Food
Food is essential for life, and learning to cook and eat healthy is a life skill. Knowledge they learn in school will enable our students to make the right choices to maintain healthy bodies and minds in adulthood.
It is all too easy not to make good food choices with many challenges such as busy family lives, lack of parental cooking skills, abundance of ready meals, takeaways and cheap processed foods that are nutritionally lacking. However it is more nutritious and often cheaper to cook simple nutritious food.
We aim to give our students vital life skills that enable them to feed themselves and others affordably and nutritiously, now and later in life. We want them to learn about ingredients and cooking techniques in a supportive and nurturing environment, where it is ok to make mistakes, to learn from those mistakes and so build resilience.
In Food we follow the guidelines of the National Curriculum. We teach students about the importance of a balanced diet and nutrition for good health. Knowledge is built in Key Stage 3 and developed in more detail during Key Stage 4. At Key Stage 4 health and nutrition forms a large part of our GCSE course and we look at nutrition following the six food commodity groups and at different life stages, special diets and requirements. Students learn to cook a range of dishes predominantly savoury, but some sweet and gradually increasing the levels of skills and cooking techniques through the years.
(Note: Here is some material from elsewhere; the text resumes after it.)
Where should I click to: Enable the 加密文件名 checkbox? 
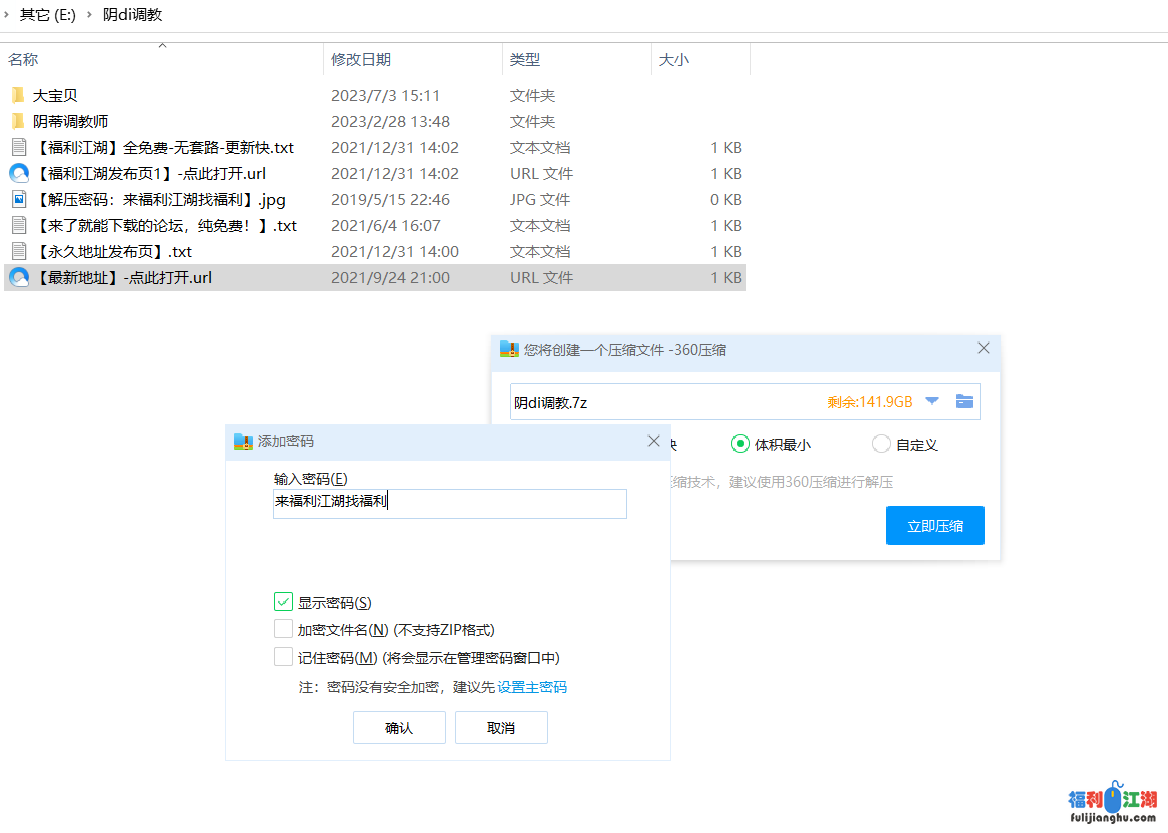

Students are encouraged to cook with and try new foods, through demonstrations and discussion and learn the importance of seasonality and sustainability.
Year 7 Food
Students starting in year 7 will learn the foundations of food hygiene and food safety in the kitchen, safe use of a range of equipment, such as knives, kettles, hobs and ovens and the basics of healthy eating through the Eatwell Guide. Knife skills and simple learnt techniques are demonstrated in varied practical lessons.
Year 8 Food
In year 8, students build on learnt skills, to progressively more difficult skills, making shortcrust pastry and a dough, shaping and baking and coating, adapting recipes, analysing unhealthy diets, handling raw meat, and food poisoning prevention.
Year 9 Food
Students in year 9 are introduced to key topics from the GCSE Food Preparation and nutrition. These include food provenance, sustainability, seasonality, food waste, packaging, food choice, a food science investigation and more detailed nutrition theory and diet through life. Students work independently and in some group situations including a Masterchef task. Dishes in year 9 will include popular and cultural dishes such as curry, burger, and swiss roll.
GCSE Food (Year 10 & 11)
We follow the WJEC EDUQAS curriculum, which is well received by our students. They enjoy the range of skills and foods we ask them to provide to cook. The majority of content is covered in Year 10 through the 6 food commodity groups, one every half term; Fruits and Vegetables, Dairy ( Milk cheese and Yoghurt), Cereals, Meat, poultry and fish, Fats and Oils, Beans, seed and meat alternatives. The order in which they are delivered is generally the same every year, with some variability depending on visiting speakers & chefs.
Within each food commodity, students will learn classifications, uses, provenance, processing, storage, spoilage, hygiene, effects of heat, nutrition, diet and related food science ( such as coagulation in proteins/meat, enzymic browning in fruit and veg. gelatinisation of starches in Cereals). Practical dishes are matched with each commodity to demonstrate uses of the ingredients studied and to learn a range of 20 key skills as required by the exam board. These include simmering, boiling, glazing, shaping, coating, batters, doughs, pastry, reduction sauce, roux sauce, piping, whisking, filleting and portioning, poaching, steaming, grilling, frying, emulsions and marinating.
Students also practice food science investigations in year 10, once per half term whenever possible - planning, conducting, collecting and displaying data and understanding hypotheses and sensory analysis and writing detailed evaluations. End of unit assessments are conducted at the end of each food unit. In readiness for Year 11, students all complete a mock NEA2 assessment in the summer term of year 10. Following a given brief, they are to research, trial, plan, cook and evaluate. They have to cook 2 suitable and skilled dishes and accompaniments in a 2 hour exam. Marking is completed following exam board guidelines and most recent grade boundaries.
In Year 11 students will complete the required NEA 1 and NEA 2 assessments, majority in lesson time with the exception of the compulsory 3 hrs examination element for both. After submission of marks to the exam board at the end of April/start of May students then prepare for the summer written exam, through a range of revision activities and practice exam questions.